I love sweet peas. We have so many at the moment, I’ve got vases of them in every room!
The other half is now getting used to finding nastrusium flowers in his salad. Next year I’ll have do try a bigger variety.
Anna, well done better than me. My sweet peas have so far been rubbish but at least I’m now getting some flowers.
Great to hear the weather has turned for the good….and now all that rain is giving you wonderful flowers!
Lovely post and pictures! I’m picking sweet peas at the moment, the best of which are off a couple of self-seeded plants that are running rather than climbing!
I learnt the hard way with borage as I don’t usually wear gloves. xx
Thanks Flighty. You’ll have to let some of those sweet peas go to seed and save them for next year. I don’t like wearing gloves but I seem to react to a lot of plants now with rashes and itching so think I’ll have to start wearing them more often.
I love sweetpeas too, maybe I will try some here in the vegetable beds where they’d get regular irrigation. I’m so pleased summer has at last arrived for you. Here we’re threatned with temperatures reaching 40° Celsius. I’m hiding indoors, it is just too, too hot. Christina
It has been lovely here, at last. Although it’s about to change again this week. I couldn’t cope with that sort of heat that you’re getting. My Celtic genes mean that 25C is just perfect for me, any more and I start to wilt. Keep cool, WW.

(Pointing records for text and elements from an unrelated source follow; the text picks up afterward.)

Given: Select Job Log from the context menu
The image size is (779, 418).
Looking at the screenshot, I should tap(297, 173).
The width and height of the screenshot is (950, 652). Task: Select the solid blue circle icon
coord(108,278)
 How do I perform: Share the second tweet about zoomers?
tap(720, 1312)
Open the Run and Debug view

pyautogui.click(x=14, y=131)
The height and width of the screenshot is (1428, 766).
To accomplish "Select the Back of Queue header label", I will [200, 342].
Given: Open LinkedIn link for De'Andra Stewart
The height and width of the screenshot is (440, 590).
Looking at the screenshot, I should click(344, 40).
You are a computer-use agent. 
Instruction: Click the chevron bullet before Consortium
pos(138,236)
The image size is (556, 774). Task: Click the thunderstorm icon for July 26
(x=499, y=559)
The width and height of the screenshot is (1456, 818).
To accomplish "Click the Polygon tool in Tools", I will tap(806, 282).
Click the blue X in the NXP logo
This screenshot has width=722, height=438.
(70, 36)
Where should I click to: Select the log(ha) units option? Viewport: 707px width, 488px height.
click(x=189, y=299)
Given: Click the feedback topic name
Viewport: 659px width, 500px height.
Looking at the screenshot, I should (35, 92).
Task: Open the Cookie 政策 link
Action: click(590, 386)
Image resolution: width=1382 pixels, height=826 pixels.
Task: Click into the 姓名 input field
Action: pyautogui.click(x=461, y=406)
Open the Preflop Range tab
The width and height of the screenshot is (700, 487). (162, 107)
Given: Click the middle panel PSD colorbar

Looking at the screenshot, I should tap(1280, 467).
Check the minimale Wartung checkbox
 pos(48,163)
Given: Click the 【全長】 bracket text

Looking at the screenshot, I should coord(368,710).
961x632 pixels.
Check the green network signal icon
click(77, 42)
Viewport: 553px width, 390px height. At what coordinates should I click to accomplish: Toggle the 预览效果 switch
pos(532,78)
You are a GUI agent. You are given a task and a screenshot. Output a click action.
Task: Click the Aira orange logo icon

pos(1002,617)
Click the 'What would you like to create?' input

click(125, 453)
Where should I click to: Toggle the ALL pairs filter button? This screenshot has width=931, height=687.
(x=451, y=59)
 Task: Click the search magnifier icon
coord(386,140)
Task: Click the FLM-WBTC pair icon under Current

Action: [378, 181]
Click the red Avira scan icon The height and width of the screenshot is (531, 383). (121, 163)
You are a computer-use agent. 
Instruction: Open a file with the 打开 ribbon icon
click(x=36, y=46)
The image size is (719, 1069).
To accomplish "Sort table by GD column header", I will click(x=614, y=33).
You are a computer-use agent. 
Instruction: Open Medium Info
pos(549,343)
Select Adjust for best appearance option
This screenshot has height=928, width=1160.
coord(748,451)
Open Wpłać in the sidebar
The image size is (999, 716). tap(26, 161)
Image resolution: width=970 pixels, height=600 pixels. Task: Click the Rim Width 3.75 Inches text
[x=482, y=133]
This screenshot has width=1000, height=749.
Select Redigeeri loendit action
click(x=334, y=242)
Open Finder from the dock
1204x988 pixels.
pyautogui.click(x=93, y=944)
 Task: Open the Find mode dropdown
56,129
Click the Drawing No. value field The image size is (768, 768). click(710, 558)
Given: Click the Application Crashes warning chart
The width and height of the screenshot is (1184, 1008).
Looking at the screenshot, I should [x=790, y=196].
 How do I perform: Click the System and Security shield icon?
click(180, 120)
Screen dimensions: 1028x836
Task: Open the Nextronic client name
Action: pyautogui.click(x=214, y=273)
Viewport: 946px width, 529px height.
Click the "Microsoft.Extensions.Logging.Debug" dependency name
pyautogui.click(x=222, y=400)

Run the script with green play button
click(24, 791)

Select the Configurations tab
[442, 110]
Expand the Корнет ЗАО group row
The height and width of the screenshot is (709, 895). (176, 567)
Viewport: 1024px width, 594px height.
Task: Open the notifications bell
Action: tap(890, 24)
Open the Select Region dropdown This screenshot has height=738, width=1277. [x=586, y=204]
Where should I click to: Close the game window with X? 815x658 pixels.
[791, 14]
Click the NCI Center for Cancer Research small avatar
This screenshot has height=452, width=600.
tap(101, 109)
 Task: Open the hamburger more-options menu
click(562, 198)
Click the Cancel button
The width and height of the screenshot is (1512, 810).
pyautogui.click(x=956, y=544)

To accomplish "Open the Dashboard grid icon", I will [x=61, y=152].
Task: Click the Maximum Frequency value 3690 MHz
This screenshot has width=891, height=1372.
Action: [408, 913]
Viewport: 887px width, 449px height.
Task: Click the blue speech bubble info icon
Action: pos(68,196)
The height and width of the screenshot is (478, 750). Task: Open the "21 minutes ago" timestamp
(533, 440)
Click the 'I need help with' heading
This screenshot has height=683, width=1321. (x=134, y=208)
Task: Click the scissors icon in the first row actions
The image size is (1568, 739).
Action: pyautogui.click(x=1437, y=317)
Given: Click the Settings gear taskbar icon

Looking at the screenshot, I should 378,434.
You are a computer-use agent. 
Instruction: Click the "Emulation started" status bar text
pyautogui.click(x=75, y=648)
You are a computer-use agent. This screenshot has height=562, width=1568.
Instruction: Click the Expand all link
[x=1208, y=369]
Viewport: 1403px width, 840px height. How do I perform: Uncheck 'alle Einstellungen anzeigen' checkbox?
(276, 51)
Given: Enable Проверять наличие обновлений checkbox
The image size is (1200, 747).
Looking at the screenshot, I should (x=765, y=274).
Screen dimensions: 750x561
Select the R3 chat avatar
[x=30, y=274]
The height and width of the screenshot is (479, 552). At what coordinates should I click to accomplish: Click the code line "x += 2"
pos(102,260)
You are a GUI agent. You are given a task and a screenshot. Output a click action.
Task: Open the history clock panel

Lovely, such rich colours. I came back to find our first sweet pea flower, a pretty deep purple, though there won’t be many this year, they rather slipped between the events of this spring. I miss the larkspurs I grew last year too, I’d half-hoped they had self-seeded but there’s no sign of them, so they’ll be back on my seedlist for next year without fail.
I’m so pleased with the larkspurs. I’ll definitely be growing them next year.
My sweet peas started flowering about ten days ago and have only done well because of the rain – normally they fade away on my light soil (probably because I don’t give them enough water).
I am glad summer has arrived at last (or possibly not!) – of course we would not grumble so much if we could have periods of stable weather that allowed us to gradually acclimatise.
Apologies – signed in wrongly so lost the link to my url in my earlier comment.
Oh my those sweet peas! Stunning in front of that lovely door!